Tom Doyle with Phong Bui
On a sunny Saturday late morning this Spring, Rail Publisher Phong Bui paid a visit to the sculptor Tom Doyle’s home/studio in Roxbury, Conneticut, where he has lived with his wife Jane since 1992.
Phong Bui (Rail): The last time that I saw your work was when you and Lawrence Fane had each selected the other’s work for the two one-man show at Kouros gallery in 1999. I thought of it as a refreshing concept, because in Fane’s work, there seemed to be an interplay between mechanical and organic form. Whereas among your pieces, especially the biggest one, “Knocknarea,” which stood tripodically erect, took up the entire lobby of the gallery, evoking a greater sense of rupture in their spatial balance because they are viscerally made. However different they may appear to be, both Fane and you share a great respect for forms that are made by hand . . .
Tom Doyle: That was and is the common concern for both of our works. And the idea of us doing a show together was to suggest our differences and similarities at the same time. I just like the fact that we each could pick the other’s work without making a big fuss about it.
Rail: Right. Fane’s is invested, in engineering and scientific ideas that derive from as far back as the Renaissance while yours is more identified with Abstract Expressionist space and perhaps dance movement . . .
Doyle: Yeah. That seems like a fair description.
Rail: Where did you grow up and what was your first experience in making sculpture?
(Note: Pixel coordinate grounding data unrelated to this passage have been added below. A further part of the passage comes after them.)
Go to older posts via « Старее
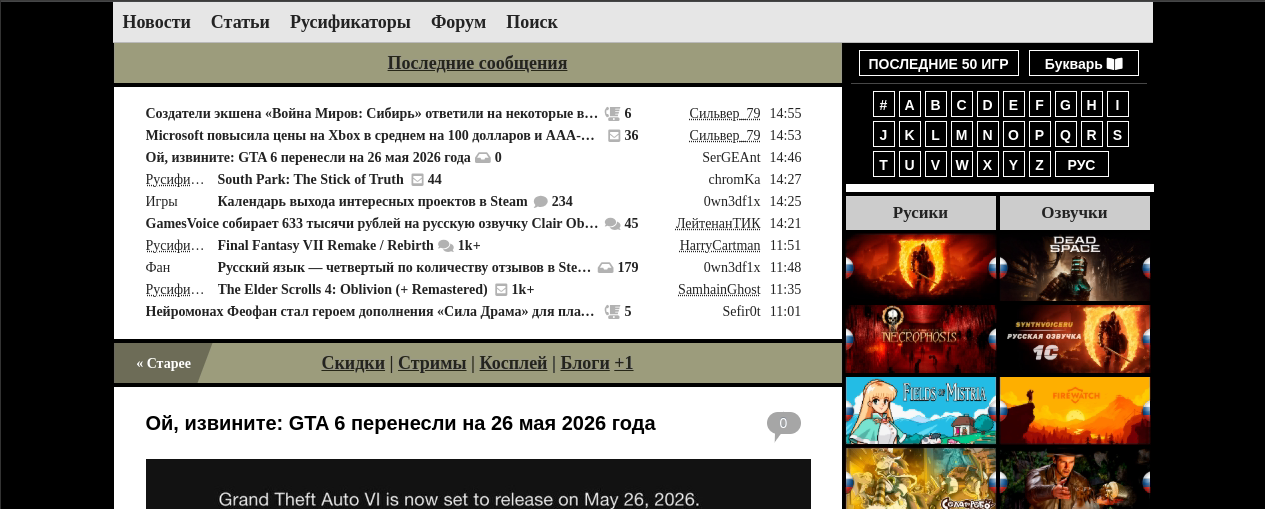Screen dimensions: 1265x509 163,363
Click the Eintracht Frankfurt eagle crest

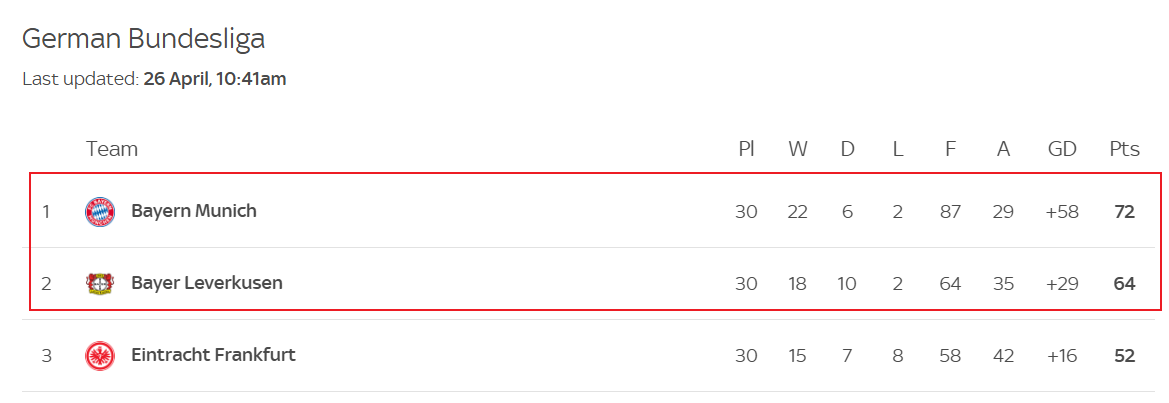click(x=100, y=356)
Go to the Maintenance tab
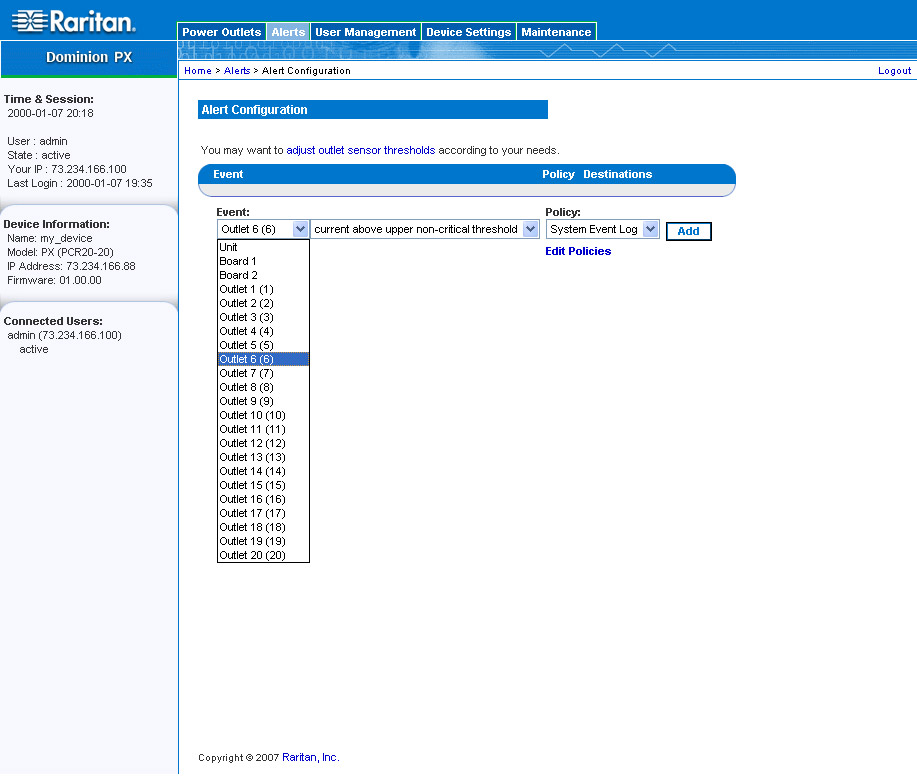The image size is (917, 777). coord(556,32)
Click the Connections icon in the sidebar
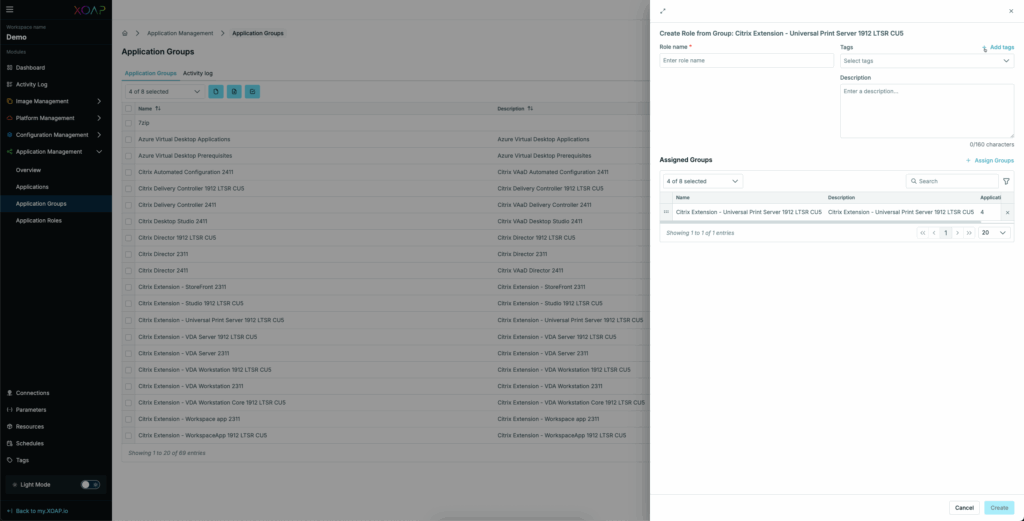This screenshot has width=1024, height=521. (9, 393)
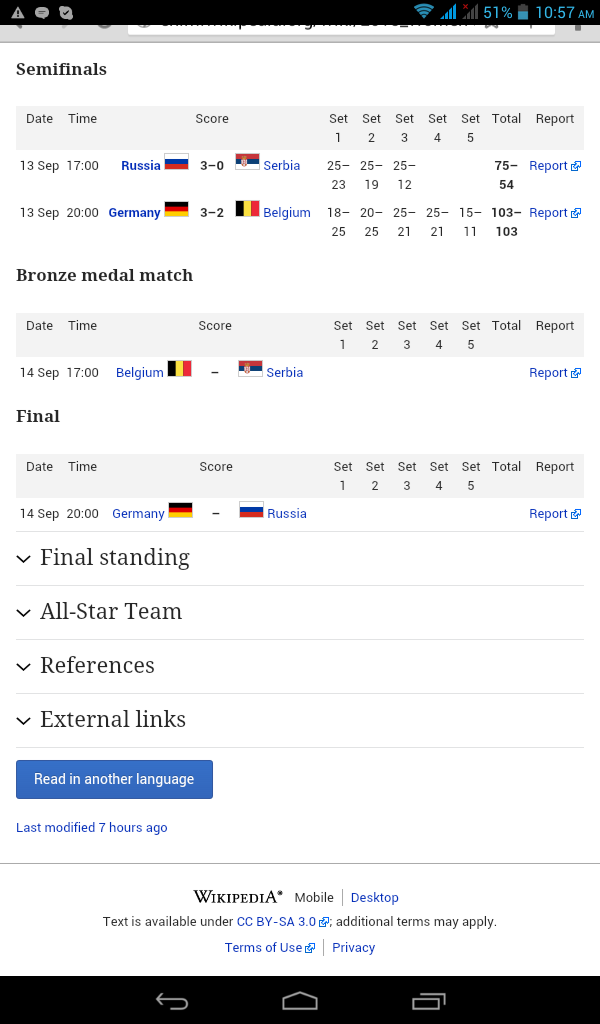Expand the All-Star Team section
600x1024 pixels.
click(300, 613)
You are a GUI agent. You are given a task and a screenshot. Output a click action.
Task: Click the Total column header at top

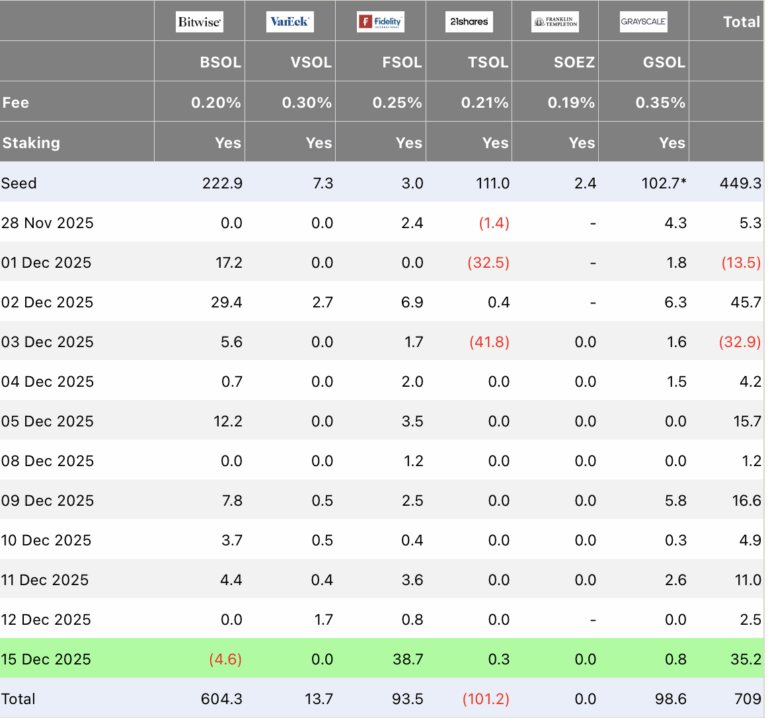click(741, 21)
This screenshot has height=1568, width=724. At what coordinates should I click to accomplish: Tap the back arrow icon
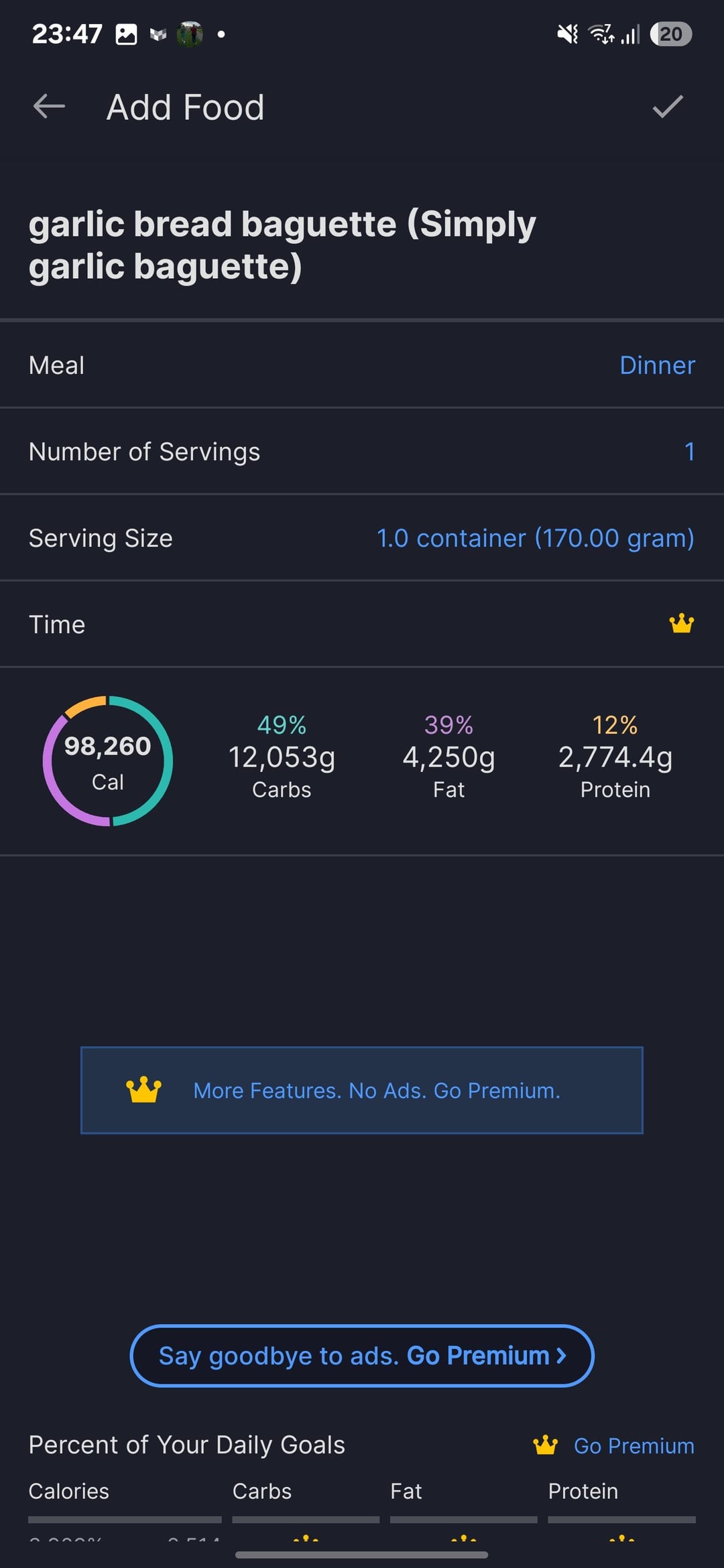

Doyle: I grew up in a very small town called Jerry City in northwestern Ohio, and while I was in grade school, I worked at a blacksmith’s shop, where I would make all the toys for the rest of the kids in town. I just admired the way the blacksmith worked. His name was Chet Frankfarther. He was like an inventor: if he needed a tool, he made it. Later, in High School in Medina Ohio, I played football and my coach taught a mechanical arts class where everyone else was making lamps. I was whittling and carving all sorts of different things. He said to me, “This is wonderful, Tom; someday you’ll be a great sculptor.” That was the first time I heard the word “sculpture” in that context. He also gave me books on mythology which had all of those wonderful illustrations of Greek and Roman sculptures. So I thought, That’s a great idea; I think I’ll be a sculptor. Meanwhile, the Second World War was going on, and I wanted to join the army in order to get out of town. After being in the army on the GI bill I went to Miami University in Ohio to play football. But, thinking back, while I was playing football in the army, with some of the guys who had played for the Chicago Bears—they were real pros—I’d sort of gotten out of the idea of being an athlete. After a year I transferred to Ohio State University where I met and studied with both Roy [Lichtenstein] and Stanley [Twardowicz], which solidified my early desire to be a sculptor.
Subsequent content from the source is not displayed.